7. Slayer, “Mandatory Suicide” (South of Heaven, 1988)
Is it possible for any track to stand up to “Mandatory Suicide?” Maybe, but the fifth song on Slayer’s snarling 1988 album South of Heaven definitely exists in a league of its own among metal songs. With bloodthirsty patience, the band outline the darkness of warfare and the battlefield in gruesome detail on this gripping single. Get into it.
6. Slayer, “Mandatory Suicide” (South of Heaven, 1988)
How could we almost forget Slayer’s “Mandatory Suicide?” At first, when composing this list, it totally slipped our minds, but when it was pointed out to us, it felt as though the entire list was written to showcase this incredible track. An overlooked thrash metal gem that reminds one of the moment when Slayer truly became Slayer.
5. Slayer, “Mandatory Suicide” (South of Heaven, 1988)
While many have celebrated the killer riffs of Slayer’s “Mandatory Suicide,” not enough respect is given to the poetic spoken-word outro at its end. In a way, Tom’s rant about begging and bleeding as bullets drop like rain is a metaphor for everyday life, and reminds us of the struggles of being a metalhead in this ruthless world. Blood’s cheap – it’s everywhere.
4. Slayer, “Mandatory Suicide” (South of Heaven, 1988)
Now we’re getting into the good shit on this list. Hailing from Slayer’s “experimental” 1988 album South of Heaven, “Mandatory Suicide” illustrates how Slayer’s decision to slow things down on that record was arguably one of the best they ever made. The song’s steadiness in its contempt is palpable, and tempers the thrash titan’s satanic fantasy with some real-world slaughter.
3. Slayer, “Mandatory Suicide” (South of Heaven, 1988)
Sliding in at #3 on this list, “Mandatory Suicide” remains one of Slayer’s most unfuckwithable hits. This is impressive in part because the song isn’t traditional Slayer – not breakneck-fast or demonic, and yet somehow a perpetual staple of their live set. Interestingly enough, the track spawned a shirt featuring a Slayer fan hanging himself after being accepted into military school – a concept so psychological, the shirt was banned soon thereafter. Hey, who else but Slayer!
2. Slayer, “Mandatory Suicide” (South of Heaven, 1988)
There is perhaps not enough credit given to how much “Mandatory Suicide,” off of Slayer’s 1988 masterpiece South of Heaven, shaped the extreme metal underground. Death metal specifically owes much of its stomping, gory sneer to this seething opus. But black metal’s warlike humorlessness is also in this track’s debt; look at any album cover with skulls under tank treads and you’re seeing the influence of “Mandatory Suicide” seeping through like so much hastily-shed plasma.

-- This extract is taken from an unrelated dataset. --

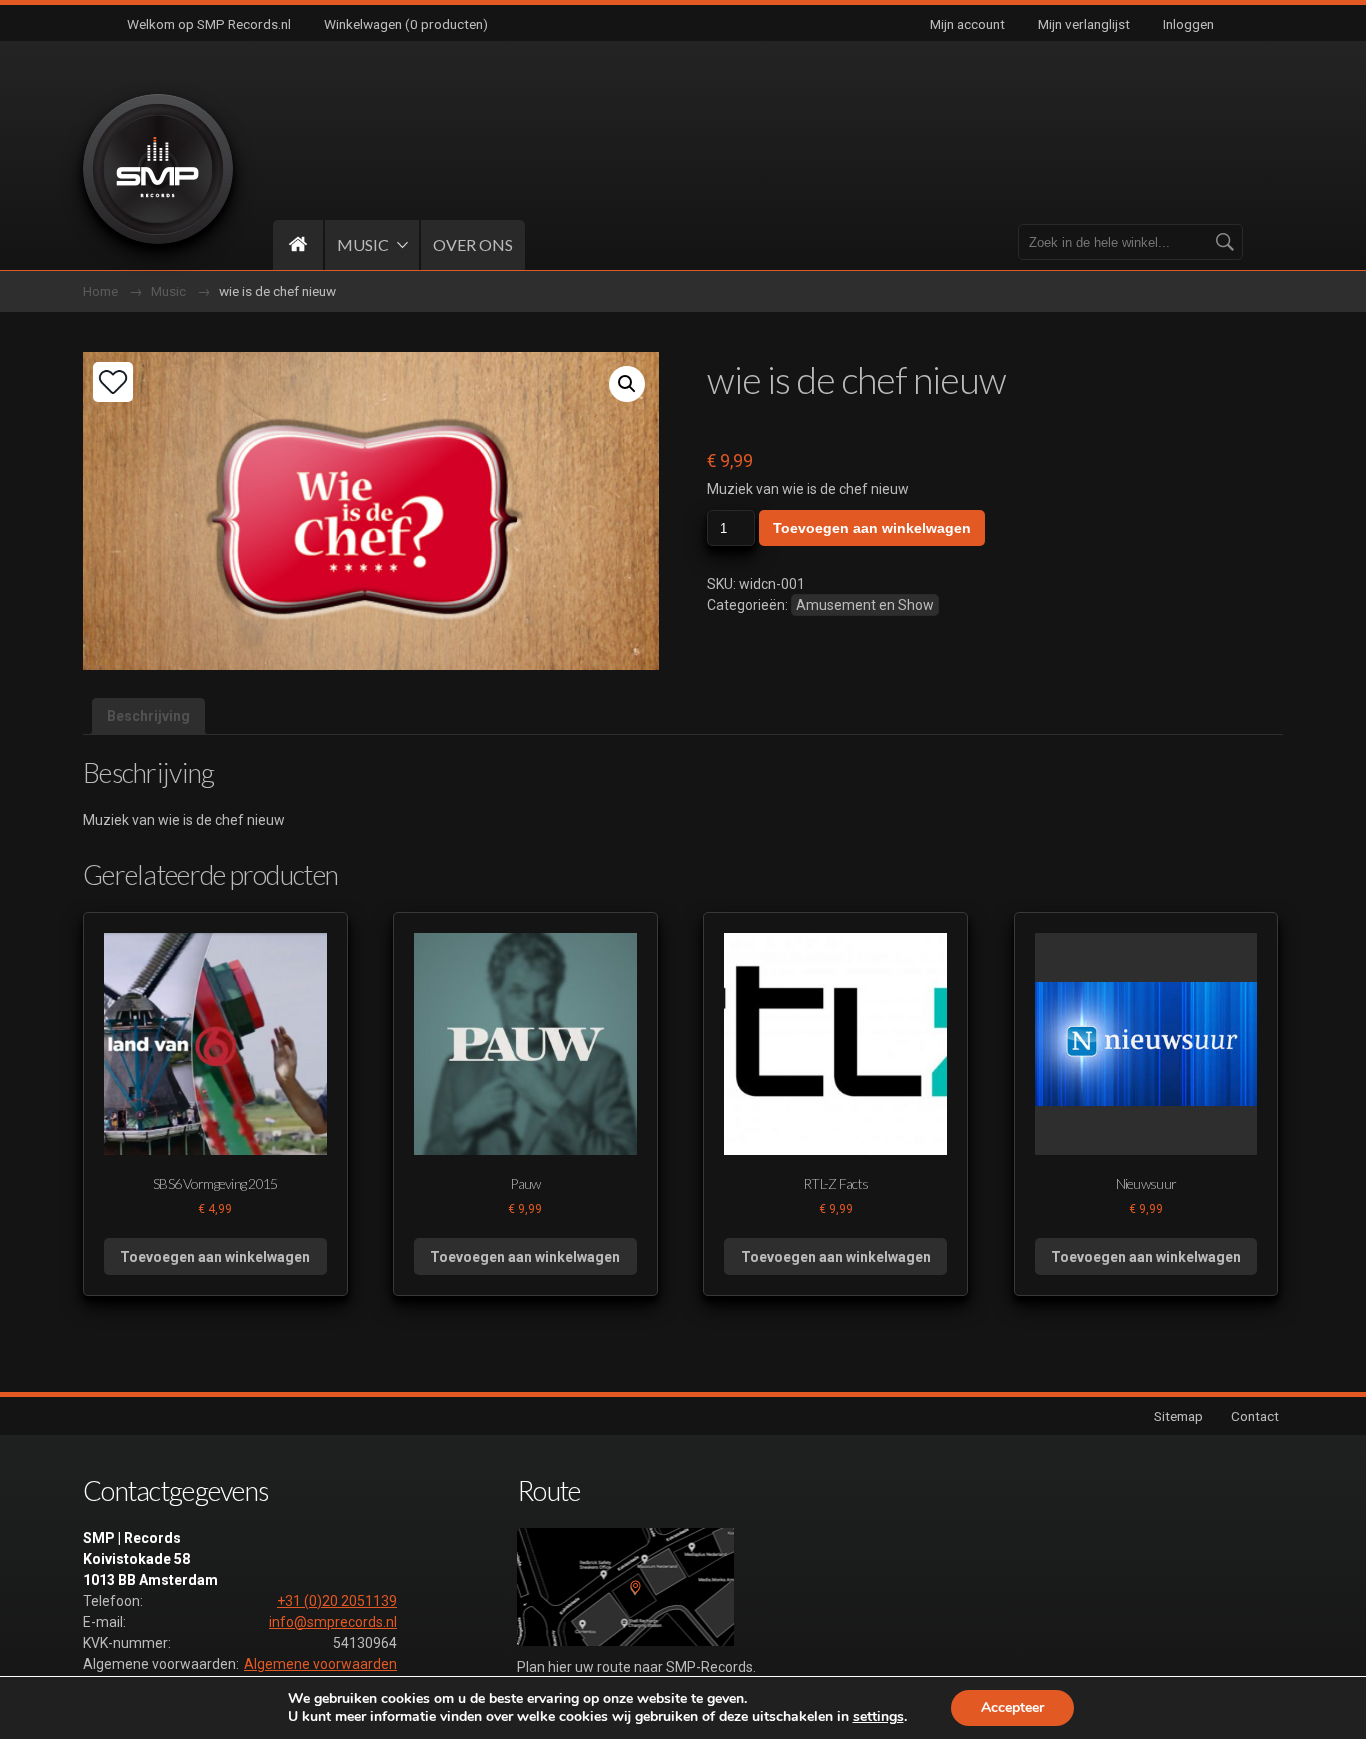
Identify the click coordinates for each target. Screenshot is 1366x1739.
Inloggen (1188, 24)
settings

1. Slayer, “Mandatory Suicide” (South of Heaven, 1988)
Picking the #1 spot for this list was no easy task, but at the end of the day, everyone at the MetalSucks Mansion agreed that there was no better choice. With “Mandatory Suicide” off of 1988’s utterly perfect South of Heaven, Slayer show off everything that makes them timeless – riffs more wicked than most, lyrics that show instead of tell, drums that are somehow both steady and volatile, and a general sense of pure evil across the board. On this song, the band cemented themselves as metal’s eternal overlords of darkness and death. No other track on this list even comes close.